Шесть лет я жил в измененном сознании! В меня впечатали не мои воспоминания, в меня впечатали биотимоидное восприятие действительности! Я помнил отца-шизосадиста, сестру, которая уехала подростком далеко и навсегда, мать, которая сломалась после развода и заболела сахарным диабетом, в общем, все то, что делало меня убожеством. Но за шесть долгих лет моя психика все же частично поборола эти ужасные воспоминания и самостоятельно пыталась сделать из меня человека.
Резко стемнело. Поезд пролетел посадочный тоннель станции, и остановился на платформе. Двери открылись.
 — Привет, Диман!
Незнакомый парень бежал на меня. Кто он?.. Он...
 — Леха! Леха!!! Лешак, Леший, это ты!? — воспоминания сбили меня с ног, и я ввалился в его объятья.
 — Не могу понять, поверить... Ты помнишь? Наши мечты...
 — А этот чё, перегорел? — Алексей указал в сторону развалившегося на сиденье робопоэта.
 — Да, я не знаю чё с ним, может неполадки, может батарейки сели, — я засмеялся. — Ты послал робота присмотреть за мной?
 — Это наша последняя разработка — робочеловек, никак не отличишь.
 — У-у-у, последняя разработка, — я будто передразнивал. — Что еще изменилось за время моего отсутствия?
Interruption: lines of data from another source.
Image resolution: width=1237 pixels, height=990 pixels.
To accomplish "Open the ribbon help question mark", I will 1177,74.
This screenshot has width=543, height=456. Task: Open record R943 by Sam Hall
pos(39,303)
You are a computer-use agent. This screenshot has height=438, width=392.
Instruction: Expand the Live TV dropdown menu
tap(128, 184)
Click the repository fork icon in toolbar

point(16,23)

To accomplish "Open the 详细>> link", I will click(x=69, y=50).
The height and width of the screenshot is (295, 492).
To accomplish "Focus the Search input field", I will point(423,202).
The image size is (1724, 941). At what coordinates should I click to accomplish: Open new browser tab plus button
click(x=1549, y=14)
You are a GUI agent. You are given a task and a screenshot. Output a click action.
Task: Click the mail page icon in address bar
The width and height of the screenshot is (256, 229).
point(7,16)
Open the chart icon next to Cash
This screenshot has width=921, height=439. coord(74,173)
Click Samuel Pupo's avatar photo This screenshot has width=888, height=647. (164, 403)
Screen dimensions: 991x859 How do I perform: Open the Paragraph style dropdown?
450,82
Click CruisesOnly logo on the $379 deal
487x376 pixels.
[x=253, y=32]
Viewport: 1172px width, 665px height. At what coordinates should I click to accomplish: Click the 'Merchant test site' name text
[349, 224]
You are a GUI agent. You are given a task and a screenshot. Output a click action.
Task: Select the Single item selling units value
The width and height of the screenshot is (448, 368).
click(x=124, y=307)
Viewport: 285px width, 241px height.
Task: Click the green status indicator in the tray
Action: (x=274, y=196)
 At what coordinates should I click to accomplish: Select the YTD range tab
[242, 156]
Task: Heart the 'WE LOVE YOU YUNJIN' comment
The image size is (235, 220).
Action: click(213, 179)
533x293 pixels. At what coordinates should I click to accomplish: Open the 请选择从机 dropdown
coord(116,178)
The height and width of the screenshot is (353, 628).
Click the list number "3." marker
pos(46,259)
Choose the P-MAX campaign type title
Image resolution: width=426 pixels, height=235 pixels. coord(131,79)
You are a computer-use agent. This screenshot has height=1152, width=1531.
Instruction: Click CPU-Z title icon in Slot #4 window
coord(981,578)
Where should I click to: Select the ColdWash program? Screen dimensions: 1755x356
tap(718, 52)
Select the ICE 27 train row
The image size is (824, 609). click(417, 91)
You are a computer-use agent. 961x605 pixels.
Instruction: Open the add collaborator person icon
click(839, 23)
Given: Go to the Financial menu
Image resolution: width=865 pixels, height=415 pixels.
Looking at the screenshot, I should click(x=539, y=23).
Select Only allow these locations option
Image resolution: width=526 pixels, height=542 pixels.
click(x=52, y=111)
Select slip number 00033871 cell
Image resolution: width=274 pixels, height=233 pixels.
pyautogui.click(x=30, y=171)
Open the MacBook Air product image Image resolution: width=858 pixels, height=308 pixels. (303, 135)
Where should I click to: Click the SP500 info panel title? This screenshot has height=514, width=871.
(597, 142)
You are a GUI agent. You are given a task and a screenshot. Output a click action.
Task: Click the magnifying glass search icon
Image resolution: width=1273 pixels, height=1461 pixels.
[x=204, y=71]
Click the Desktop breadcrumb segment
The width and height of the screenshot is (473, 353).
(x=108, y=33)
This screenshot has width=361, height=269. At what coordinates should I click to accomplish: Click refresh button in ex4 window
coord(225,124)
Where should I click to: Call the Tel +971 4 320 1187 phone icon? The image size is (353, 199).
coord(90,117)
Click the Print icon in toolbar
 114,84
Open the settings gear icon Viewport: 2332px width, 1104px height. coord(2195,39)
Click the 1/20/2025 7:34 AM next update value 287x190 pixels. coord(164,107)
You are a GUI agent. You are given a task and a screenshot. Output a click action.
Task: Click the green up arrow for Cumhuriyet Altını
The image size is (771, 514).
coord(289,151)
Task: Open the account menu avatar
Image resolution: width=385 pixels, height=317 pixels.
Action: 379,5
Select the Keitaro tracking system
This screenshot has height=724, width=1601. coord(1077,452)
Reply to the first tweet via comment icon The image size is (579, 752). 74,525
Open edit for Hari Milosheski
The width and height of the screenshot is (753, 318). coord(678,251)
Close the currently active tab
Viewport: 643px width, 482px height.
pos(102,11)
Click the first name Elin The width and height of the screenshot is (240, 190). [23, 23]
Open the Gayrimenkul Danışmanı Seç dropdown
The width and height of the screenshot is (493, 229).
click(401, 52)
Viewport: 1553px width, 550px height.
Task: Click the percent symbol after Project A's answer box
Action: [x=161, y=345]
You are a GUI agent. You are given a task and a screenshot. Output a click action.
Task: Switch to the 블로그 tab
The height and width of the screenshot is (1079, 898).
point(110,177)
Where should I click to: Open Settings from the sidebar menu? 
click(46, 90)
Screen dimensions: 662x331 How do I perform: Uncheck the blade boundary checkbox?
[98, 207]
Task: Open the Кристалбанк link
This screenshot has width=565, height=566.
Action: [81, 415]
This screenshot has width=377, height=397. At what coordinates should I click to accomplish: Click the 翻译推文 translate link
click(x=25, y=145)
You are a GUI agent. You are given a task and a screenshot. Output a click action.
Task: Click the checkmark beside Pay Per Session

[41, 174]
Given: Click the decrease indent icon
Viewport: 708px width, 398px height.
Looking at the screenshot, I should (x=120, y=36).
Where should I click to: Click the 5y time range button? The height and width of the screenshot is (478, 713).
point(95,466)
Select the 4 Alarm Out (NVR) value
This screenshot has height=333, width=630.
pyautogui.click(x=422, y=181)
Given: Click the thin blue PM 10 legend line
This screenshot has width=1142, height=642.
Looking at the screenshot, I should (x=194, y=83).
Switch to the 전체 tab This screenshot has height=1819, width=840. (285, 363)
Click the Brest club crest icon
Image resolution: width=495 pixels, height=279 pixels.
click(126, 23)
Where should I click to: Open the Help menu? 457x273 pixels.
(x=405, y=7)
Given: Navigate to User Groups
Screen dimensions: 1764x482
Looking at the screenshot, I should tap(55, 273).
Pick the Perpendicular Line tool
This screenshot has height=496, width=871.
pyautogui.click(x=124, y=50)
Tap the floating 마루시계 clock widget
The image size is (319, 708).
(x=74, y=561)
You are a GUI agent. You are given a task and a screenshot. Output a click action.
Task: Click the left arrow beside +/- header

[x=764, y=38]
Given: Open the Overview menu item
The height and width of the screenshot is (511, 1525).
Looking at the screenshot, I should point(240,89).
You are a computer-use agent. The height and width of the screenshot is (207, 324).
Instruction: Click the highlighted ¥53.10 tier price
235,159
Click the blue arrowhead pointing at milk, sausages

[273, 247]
Ты сам как давно?..
 — Меня вытащили год назад. Мы тебя долго искали.
Теперь, я смотрю, все изменилось. Нет никакого прямого противодействия. Развитая система шпионажа и слежения, роботы — люди.
(-)Ты прав. Все по-другому, мы действуем иначе... Свою жену-то помнишь?
Я повернулся к Адилии. Адилия, а ты почему... почему ты со мной?
(-)У меня был выбор, забыть о тебе на шесть лет, или нести наказание вместе с тобой.
Я обнял ее и почти расплакался. Ты осталась со мной, любимая! Ты осталась...
(-)Ты понял — она реабилитировалась раньше, и благодаря ей мы нашли тебя. Эх, Диман, жизь вечна, столько страстей! Зачем нам политика?
Не знаю. Вот сейчас кажется действительно — зачем? Улетим на остров, райский уголок и заживем спокойно лишь для себя.
(-)А что, побывав в шкуре биотимоида, мнение о законе и справедливости изменилось?
Мое настроение, читаемое друзьями вместе с мыслями, переливалось радугой. Изменилось, не изменилось — не знаю. Так много впечатлений, что выдать на гора одно мнение представлялось невозможным.
(-)И я также странно ощущал себя. Теперь в политику нельзя, там мигом устроят повторное превращение.
Я попытался прочесть настроение и философское основание друга по этим и другим вопросам, но мало что вышло. "Надо расти, — улыбнулся я себе. — На все требуется время. Попробуй пойми человека, который уже целый год переваривает реальную ситуацию, а ты пять минут без трех секунд проснулся. "
Ну, где наша масонская ложа?
(-)А мы сейчас отдохнем денек другой в моем загородном домишке, и потом уже приступим к делам. Ты ведь только проснулся, на все требуется время.
Боже, как это приятно, снова стать человеком и читать мысли... А ну, я щас!
Мое тело оторвалось от мраморного пола.